• **Problem details**:
Reproduce the entries below in full and without error.

(Pixel coordinate grounding data)
--- START ---

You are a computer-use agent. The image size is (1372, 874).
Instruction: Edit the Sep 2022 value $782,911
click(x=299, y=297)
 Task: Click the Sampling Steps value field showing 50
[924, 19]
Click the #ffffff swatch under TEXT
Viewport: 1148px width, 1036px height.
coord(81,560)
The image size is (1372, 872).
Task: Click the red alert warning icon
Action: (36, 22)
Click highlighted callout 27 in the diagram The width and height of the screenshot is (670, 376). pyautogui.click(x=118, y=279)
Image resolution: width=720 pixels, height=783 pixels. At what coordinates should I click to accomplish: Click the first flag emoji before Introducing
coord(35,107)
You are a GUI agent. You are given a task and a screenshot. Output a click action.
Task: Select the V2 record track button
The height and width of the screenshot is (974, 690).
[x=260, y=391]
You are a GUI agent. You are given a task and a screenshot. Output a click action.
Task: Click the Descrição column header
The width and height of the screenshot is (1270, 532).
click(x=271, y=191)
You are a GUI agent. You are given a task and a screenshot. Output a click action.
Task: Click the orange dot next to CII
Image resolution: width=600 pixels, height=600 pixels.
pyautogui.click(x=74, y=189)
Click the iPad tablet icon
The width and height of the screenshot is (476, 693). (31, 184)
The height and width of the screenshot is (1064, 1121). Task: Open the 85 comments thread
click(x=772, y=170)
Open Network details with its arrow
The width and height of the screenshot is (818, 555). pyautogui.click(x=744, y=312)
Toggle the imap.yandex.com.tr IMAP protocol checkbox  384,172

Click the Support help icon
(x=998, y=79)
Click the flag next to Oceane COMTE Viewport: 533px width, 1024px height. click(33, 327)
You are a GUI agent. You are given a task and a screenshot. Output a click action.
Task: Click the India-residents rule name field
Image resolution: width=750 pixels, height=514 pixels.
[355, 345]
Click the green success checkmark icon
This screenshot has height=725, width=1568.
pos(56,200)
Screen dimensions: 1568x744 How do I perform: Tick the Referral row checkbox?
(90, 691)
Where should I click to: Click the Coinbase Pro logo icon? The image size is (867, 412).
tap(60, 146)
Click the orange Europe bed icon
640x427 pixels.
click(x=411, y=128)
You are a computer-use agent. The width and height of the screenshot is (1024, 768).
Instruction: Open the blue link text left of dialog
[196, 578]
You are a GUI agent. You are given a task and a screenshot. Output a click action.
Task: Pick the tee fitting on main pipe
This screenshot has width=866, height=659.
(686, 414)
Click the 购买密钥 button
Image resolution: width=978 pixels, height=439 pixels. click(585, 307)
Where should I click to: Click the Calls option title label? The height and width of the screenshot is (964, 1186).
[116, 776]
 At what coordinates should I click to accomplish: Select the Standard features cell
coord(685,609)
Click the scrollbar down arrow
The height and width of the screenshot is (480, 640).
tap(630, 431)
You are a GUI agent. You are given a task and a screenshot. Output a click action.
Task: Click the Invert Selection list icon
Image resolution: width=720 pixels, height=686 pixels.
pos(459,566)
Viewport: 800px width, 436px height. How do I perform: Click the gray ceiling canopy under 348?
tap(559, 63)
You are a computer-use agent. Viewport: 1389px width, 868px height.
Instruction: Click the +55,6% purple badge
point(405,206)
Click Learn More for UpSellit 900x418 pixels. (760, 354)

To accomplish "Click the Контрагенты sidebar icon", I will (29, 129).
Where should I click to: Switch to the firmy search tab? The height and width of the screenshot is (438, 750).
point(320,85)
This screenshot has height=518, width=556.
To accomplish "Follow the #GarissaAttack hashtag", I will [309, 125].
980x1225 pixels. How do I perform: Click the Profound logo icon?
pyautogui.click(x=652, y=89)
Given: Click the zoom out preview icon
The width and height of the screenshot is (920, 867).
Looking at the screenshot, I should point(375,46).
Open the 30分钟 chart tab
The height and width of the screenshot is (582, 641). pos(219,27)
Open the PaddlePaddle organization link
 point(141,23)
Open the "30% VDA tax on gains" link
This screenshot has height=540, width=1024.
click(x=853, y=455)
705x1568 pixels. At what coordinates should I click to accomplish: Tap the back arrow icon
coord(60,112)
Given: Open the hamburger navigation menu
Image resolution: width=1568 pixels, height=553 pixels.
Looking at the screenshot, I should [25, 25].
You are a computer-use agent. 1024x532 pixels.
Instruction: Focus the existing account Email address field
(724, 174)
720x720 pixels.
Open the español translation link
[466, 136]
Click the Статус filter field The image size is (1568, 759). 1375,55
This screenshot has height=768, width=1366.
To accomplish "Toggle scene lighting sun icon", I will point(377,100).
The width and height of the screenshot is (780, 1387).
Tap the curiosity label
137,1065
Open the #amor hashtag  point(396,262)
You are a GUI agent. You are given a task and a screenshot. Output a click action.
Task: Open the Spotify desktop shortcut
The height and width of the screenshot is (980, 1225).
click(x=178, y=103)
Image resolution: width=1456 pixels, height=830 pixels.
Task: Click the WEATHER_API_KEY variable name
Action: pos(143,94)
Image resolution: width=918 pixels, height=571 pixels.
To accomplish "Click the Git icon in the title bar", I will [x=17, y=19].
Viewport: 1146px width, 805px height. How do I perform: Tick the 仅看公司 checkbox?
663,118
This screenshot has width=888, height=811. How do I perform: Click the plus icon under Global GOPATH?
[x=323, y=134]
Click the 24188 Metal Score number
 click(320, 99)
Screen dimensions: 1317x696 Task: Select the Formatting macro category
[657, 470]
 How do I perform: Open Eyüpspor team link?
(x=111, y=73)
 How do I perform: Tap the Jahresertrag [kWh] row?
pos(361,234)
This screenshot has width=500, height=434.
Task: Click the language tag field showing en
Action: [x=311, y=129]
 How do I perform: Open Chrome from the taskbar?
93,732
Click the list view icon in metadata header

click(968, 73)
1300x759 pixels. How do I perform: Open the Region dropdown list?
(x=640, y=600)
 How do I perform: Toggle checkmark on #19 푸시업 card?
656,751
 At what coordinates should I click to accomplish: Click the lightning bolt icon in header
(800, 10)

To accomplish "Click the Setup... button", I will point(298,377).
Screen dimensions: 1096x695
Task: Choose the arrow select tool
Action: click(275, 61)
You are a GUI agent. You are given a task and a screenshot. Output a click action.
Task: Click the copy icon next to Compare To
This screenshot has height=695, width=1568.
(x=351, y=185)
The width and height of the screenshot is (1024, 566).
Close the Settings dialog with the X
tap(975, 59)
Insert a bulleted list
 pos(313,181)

--- END ---

• **Output of the task**:
You are a computer-use agent. The image size is (1372, 874).
Instruction: Edit the Sep 2022 value $782,911
click(x=299, y=297)
 Task: Click the Sampling Steps value field showing 50
[924, 19]
Click the #ffffff swatch under TEXT
Viewport: 1148px width, 1036px height.
coord(81,560)
The image size is (1372, 872).
Task: Click the red alert warning icon
Action: (36, 22)
Click highlighted callout 27 in the diagram The width and height of the screenshot is (670, 376). pyautogui.click(x=118, y=279)
Image resolution: width=720 pixels, height=783 pixels. At what coordinates should I click to accomplish: Click the first flag emoji before Introducing
coord(35,107)
You are a GUI agent. You are given a task and a screenshot. Output a click action.
Task: Select the V2 record track button
The height and width of the screenshot is (974, 690).
[x=260, y=391]
You are a GUI agent. You are given a task and a screenshot. Output a click action.
Task: Click the Descrição column header
The width and height of the screenshot is (1270, 532).
click(x=271, y=191)
You are a GUI agent. You are given a task and a screenshot. Output a click action.
Task: Click the orange dot next to CII
Image resolution: width=600 pixels, height=600 pixels.
pyautogui.click(x=74, y=189)
Click the iPad tablet icon
The width and height of the screenshot is (476, 693). (31, 184)
The height and width of the screenshot is (1064, 1121). Task: Open the 85 comments thread
click(x=772, y=170)
Open Network details with its arrow
The width and height of the screenshot is (818, 555). pyautogui.click(x=744, y=312)
Toggle the imap.yandex.com.tr IMAP protocol checkbox  384,172

Click the Support help icon
(x=998, y=79)
Click the flag next to Oceane COMTE Viewport: 533px width, 1024px height. click(33, 327)
You are a GUI agent. You are given a task and a screenshot. Output a click action.
Task: Click the India-residents rule name field
Image resolution: width=750 pixels, height=514 pixels.
[355, 345]
Click the green success checkmark icon
This screenshot has height=725, width=1568.
pos(56,200)
Screen dimensions: 1568x744 How do I perform: Tick the Referral row checkbox?
(90, 691)
Where should I click to: Click the Coinbase Pro logo icon? The image size is (867, 412).
tap(60, 146)
Click the orange Europe bed icon
640x427 pixels.
click(x=411, y=128)
You are a computer-use agent. The width and height of the screenshot is (1024, 768).
Instruction: Open the blue link text left of dialog
[196, 578]
You are a GUI agent. You are given a task and a screenshot. Output a click action.
Task: Pick the tee fitting on main pipe
This screenshot has width=866, height=659.
(686, 414)
Click the 购买密钥 button
Image resolution: width=978 pixels, height=439 pixels. click(585, 307)
Where should I click to: Click the Calls option title label? The height and width of the screenshot is (964, 1186).
[116, 776]
 At what coordinates should I click to accomplish: Select the Standard features cell
coord(685,609)
Click the scrollbar down arrow
The height and width of the screenshot is (480, 640).
tap(630, 431)
You are a GUI agent. You are given a task and a screenshot. Output a click action.
Task: Click the Invert Selection list icon
Image resolution: width=720 pixels, height=686 pixels.
pos(459,566)
Viewport: 800px width, 436px height. How do I perform: Click the gray ceiling canopy under 348?
tap(559, 63)
You are a computer-use agent. Viewport: 1389px width, 868px height.
Instruction: Click the +55,6% purple badge
point(405,206)
Click Learn More for UpSellit 900x418 pixels. (760, 354)

To accomplish "Click the Контрагенты sidebar icon", I will (29, 129).
Where should I click to: Switch to the firmy search tab? The height and width of the screenshot is (438, 750).
point(320,85)
This screenshot has height=518, width=556.
To accomplish "Follow the #GarissaAttack hashtag", I will [309, 125].
980x1225 pixels. How do I perform: Click the Profound logo icon?
pyautogui.click(x=652, y=89)
Given: Click the zoom out preview icon
The width and height of the screenshot is (920, 867).
Looking at the screenshot, I should point(375,46).
Open the 30分钟 chart tab
The height and width of the screenshot is (582, 641). pos(219,27)
Open the PaddlePaddle organization link
 point(141,23)
Open the "30% VDA tax on gains" link
This screenshot has height=540, width=1024.
click(x=853, y=455)
705x1568 pixels. At what coordinates should I click to accomplish: Tap the back arrow icon
coord(60,112)
Given: Open the hamburger navigation menu
Image resolution: width=1568 pixels, height=553 pixels.
Looking at the screenshot, I should [25, 25].
You are a computer-use agent. 1024x532 pixels.
Instruction: Focus the existing account Email address field
(724, 174)
720x720 pixels.
Open the español translation link
[466, 136]
Click the Статус filter field The image size is (1568, 759). 1375,55
This screenshot has height=768, width=1366.
To accomplish "Toggle scene lighting sun icon", I will point(377,100).
The width and height of the screenshot is (780, 1387).
Tap the curiosity label
137,1065
Open the #amor hashtag  point(396,262)
You are a GUI agent. You are given a task and a screenshot. Output a click action.
Task: Open the Spotify desktop shortcut
The height and width of the screenshot is (980, 1225).
click(x=178, y=103)
Image resolution: width=1456 pixels, height=830 pixels.
Task: Click the WEATHER_API_KEY variable name
Action: pos(143,94)
Image resolution: width=918 pixels, height=571 pixels.
To accomplish "Click the Git icon in the title bar", I will [x=17, y=19].
Viewport: 1146px width, 805px height. How do I perform: Tick the 仅看公司 checkbox?
663,118
This screenshot has width=888, height=811. How do I perform: Click the plus icon under Global GOPATH?
[x=323, y=134]
Click the 24188 Metal Score number
 click(320, 99)
Screen dimensions: 1317x696 Task: Select the Formatting macro category
[657, 470]
 How do I perform: Open Eyüpspor team link?
(x=111, y=73)
 How do I perform: Tap the Jahresertrag [kWh] row?
pos(361,234)
This screenshot has width=500, height=434.
Task: Click the language tag field showing en
Action: [x=311, y=129]
 How do I perform: Open Chrome from the taskbar?
93,732
Click the list view icon in metadata header

click(968, 73)
1300x759 pixels. How do I perform: Open the Region dropdown list?
(x=640, y=600)
 How do I perform: Toggle checkmark on #19 푸시업 card?
656,751
 At what coordinates should I click to accomplish: Click the lightning bolt icon in header
(800, 10)

To accomplish "Click the Setup... button", I will point(298,377).
Screen dimensions: 1096x695
Task: Choose the arrow select tool
Action: click(275, 61)
You are a GUI agent. You are given a task and a screenshot. Output a click action.
Task: Click the copy icon next to Compare To
This screenshot has height=695, width=1568.
(x=351, y=185)
The width and height of the screenshot is (1024, 566).
Close the Settings dialog with the X
tap(975, 59)
Insert a bulleted list
 pos(313,181)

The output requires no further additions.